* [Ausgangstext]:
══════════════════════════════

Unterschätzt hatte er anfangs, wie viel Zeit es bedarf, eine Internetseite auf dem Laufenden zu halten. Auch an Garantiefälle hatte er bei der Anmeldung seines Gewerbes zunächst keinen Gedanken verschwendet: „Den Einfall hatte ich erst, als die Leute mit einem kaputten Rad zurück zu mir kamen.“ Mit so einem hohen finanziellen Aufwand hatte er auch nicht gerechnet. „Ich habe anfangs 20 Räder gekauft, das ging schon ganz gut ins Geld“, gibt Felix zu.
Sein kleines Unternehmen sei relativ leicht mit dem Studium vereinbar und scheint die perfekte Alternative zum Nebenjob: „Die Kunden kommen zu mir, wenn ich Zeit habe. In Prüfungszeiten mache ich weniger, in den Semesterferien mehr für meinen Fahrradladen. Worauf ich achten muss, ist, dass nicht alles ausverkauft ist.“ 20 Fahrräder hat er schon verkauft, mit seinem Handel macht er bereits Gewinne.
Zu seinem trockenen VWL-Studium sei sein Fahrradhandel ein toller Anreiz, um in die Wirtschaft einzusteigen. „So macht das Studium viel mehr Spaß und man lernt auch mal die andere Seite kennen.“ Er würde es sich wünschen, dass die Uni junge Leute bei ihren Ideen unterstützte, gerade VWL-Studenten erleichterte dies das doch sehr praxisferne Studium.

══════════════════════════════

[Datensätze aus einer Sammlung]
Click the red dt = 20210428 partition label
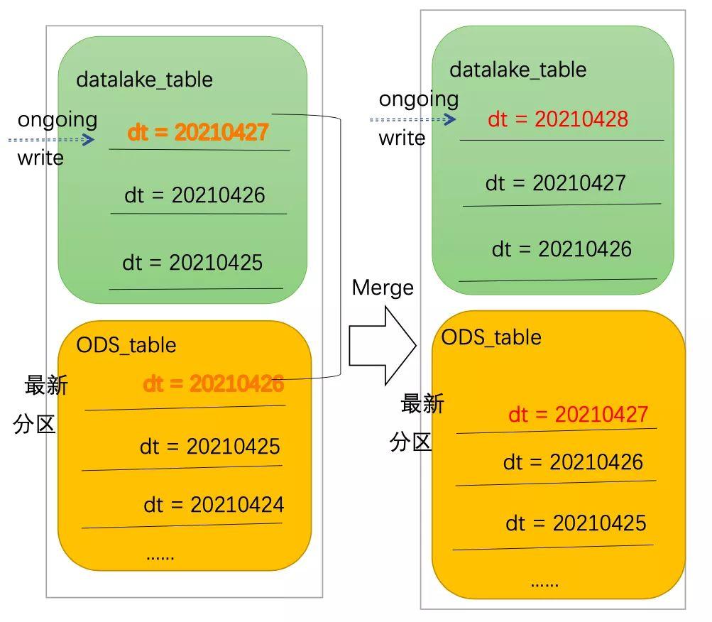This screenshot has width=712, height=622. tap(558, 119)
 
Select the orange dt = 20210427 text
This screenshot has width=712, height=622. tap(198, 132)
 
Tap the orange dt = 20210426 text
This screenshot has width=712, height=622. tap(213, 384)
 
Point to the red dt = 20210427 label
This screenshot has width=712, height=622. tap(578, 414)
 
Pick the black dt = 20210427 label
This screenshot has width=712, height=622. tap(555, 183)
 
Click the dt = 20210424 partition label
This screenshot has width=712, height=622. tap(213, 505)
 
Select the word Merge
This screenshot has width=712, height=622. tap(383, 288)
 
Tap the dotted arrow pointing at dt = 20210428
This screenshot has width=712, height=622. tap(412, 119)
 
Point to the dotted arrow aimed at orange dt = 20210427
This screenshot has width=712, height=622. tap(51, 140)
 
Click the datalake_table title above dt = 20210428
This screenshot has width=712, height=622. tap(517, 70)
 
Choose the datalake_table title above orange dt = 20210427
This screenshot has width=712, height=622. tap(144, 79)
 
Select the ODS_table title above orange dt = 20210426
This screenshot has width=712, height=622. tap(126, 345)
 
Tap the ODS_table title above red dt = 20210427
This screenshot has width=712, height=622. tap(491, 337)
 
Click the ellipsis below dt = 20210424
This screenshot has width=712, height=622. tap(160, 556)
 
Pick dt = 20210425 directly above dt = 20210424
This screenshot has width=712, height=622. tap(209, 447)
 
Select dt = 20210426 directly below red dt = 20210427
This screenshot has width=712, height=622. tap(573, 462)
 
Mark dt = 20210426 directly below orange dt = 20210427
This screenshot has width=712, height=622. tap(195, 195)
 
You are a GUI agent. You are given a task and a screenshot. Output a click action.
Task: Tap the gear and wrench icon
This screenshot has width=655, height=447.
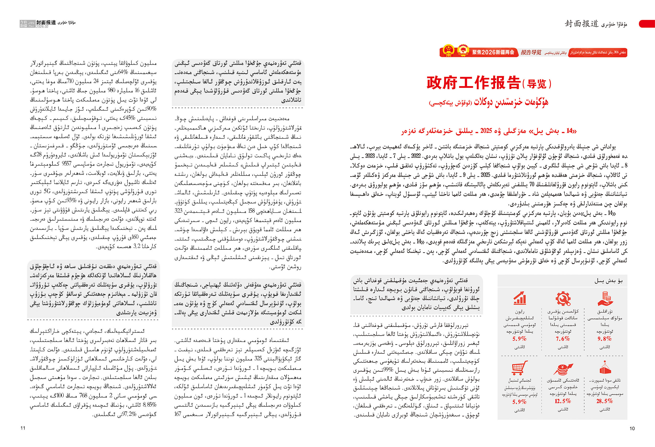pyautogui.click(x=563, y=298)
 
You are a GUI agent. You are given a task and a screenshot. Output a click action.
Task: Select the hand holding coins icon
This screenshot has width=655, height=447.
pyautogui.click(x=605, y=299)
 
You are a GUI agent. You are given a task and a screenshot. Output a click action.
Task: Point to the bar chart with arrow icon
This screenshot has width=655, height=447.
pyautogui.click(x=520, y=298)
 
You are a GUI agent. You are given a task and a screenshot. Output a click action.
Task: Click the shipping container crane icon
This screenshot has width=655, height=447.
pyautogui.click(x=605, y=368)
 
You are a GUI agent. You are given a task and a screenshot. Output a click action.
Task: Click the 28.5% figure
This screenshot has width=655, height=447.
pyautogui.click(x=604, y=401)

══════════════════════════════

* [Aufgabenstellung]:
1) Wann tut Felix laut dem Text über den Fahrradhandel weniger für seinen Laden?
2) Gib aus dem Text über den Fahrradhandel den Abschnitt wörtlich wieder, der mit den Worten „Sein kleines Unternehmen“ beginnt und nach „sehr praxisferne Studium.“ endet.

* [Lösungen im Einzelnen]:
1) In Prüfungszeiten.

2)
Sein kleines Unternehmen sei relativ leicht mit dem Studium vereinbar und scheint die perfekte Alternative zum Nebenjob: „Die Kunden kommen zu mir, wenn ich Zeit habe. In Prüfungszeiten mache ich weniger, in den Semesterferien mehr für meinen Fahrradladen. Worauf ich achten muss, ist, dass nicht alles ausverkauft ist.“ 20 Fahrräder hat er schon verkauft, mit seinem Handel macht er bereits Gewinne.
Zu seinem trockenen VWL-Studium sei sein Fahrradhandel ein toller Anreiz, um in die Wirtschaft einzusteigen. „So macht das Studium viel mehr Spaß und man lernt auch mal die andere Seite kennen.“ Er würde es sich wünschen, dass die Uni junge Leute bei ihren Ideen unterstützte, gerade VWL-Studenten erleichterte dies das doch sehr praxisferne Studium.